↓
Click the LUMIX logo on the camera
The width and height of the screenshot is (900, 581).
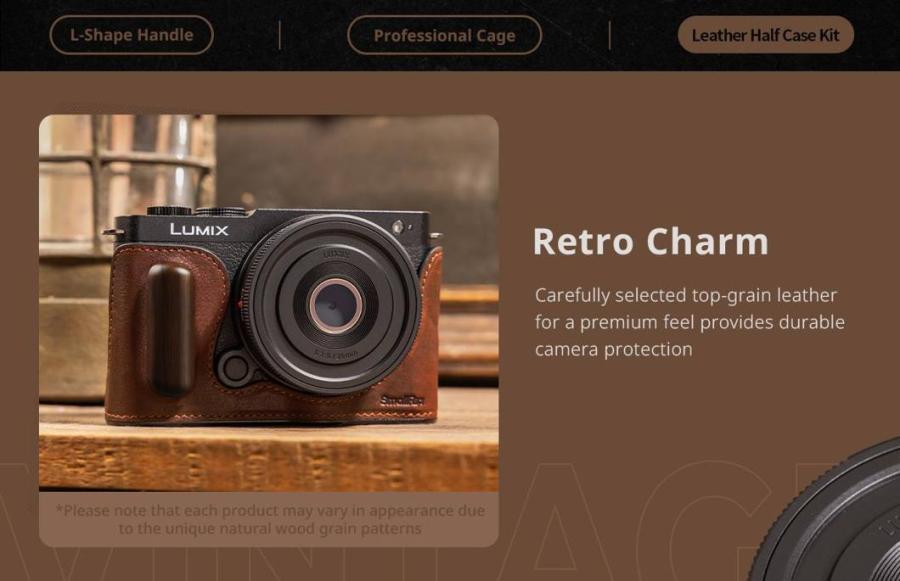click(199, 230)
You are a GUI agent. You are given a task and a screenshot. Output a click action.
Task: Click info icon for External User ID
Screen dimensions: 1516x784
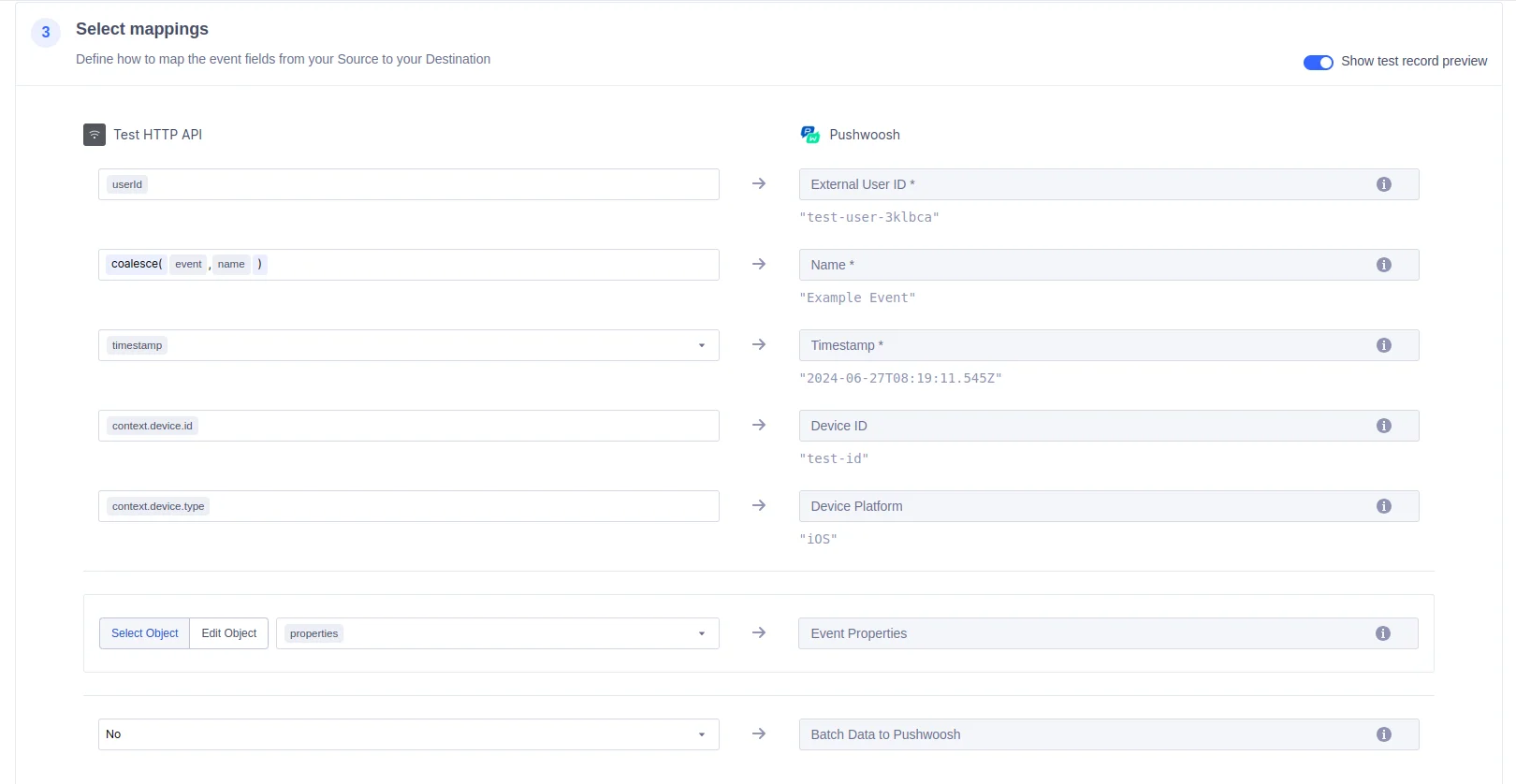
↑
Copy out every one of the rows above word for word, leaving the pictures out of your answer.

- _THE RESULT_:
Click the LUMIX logo on the camera
The width and height of the screenshot is (900, 581).
click(199, 230)
You are a GUI agent. You are given a task and a screenshot. Output a click action.
Task: Click info icon for External User ID
Screen dimensions: 1516x784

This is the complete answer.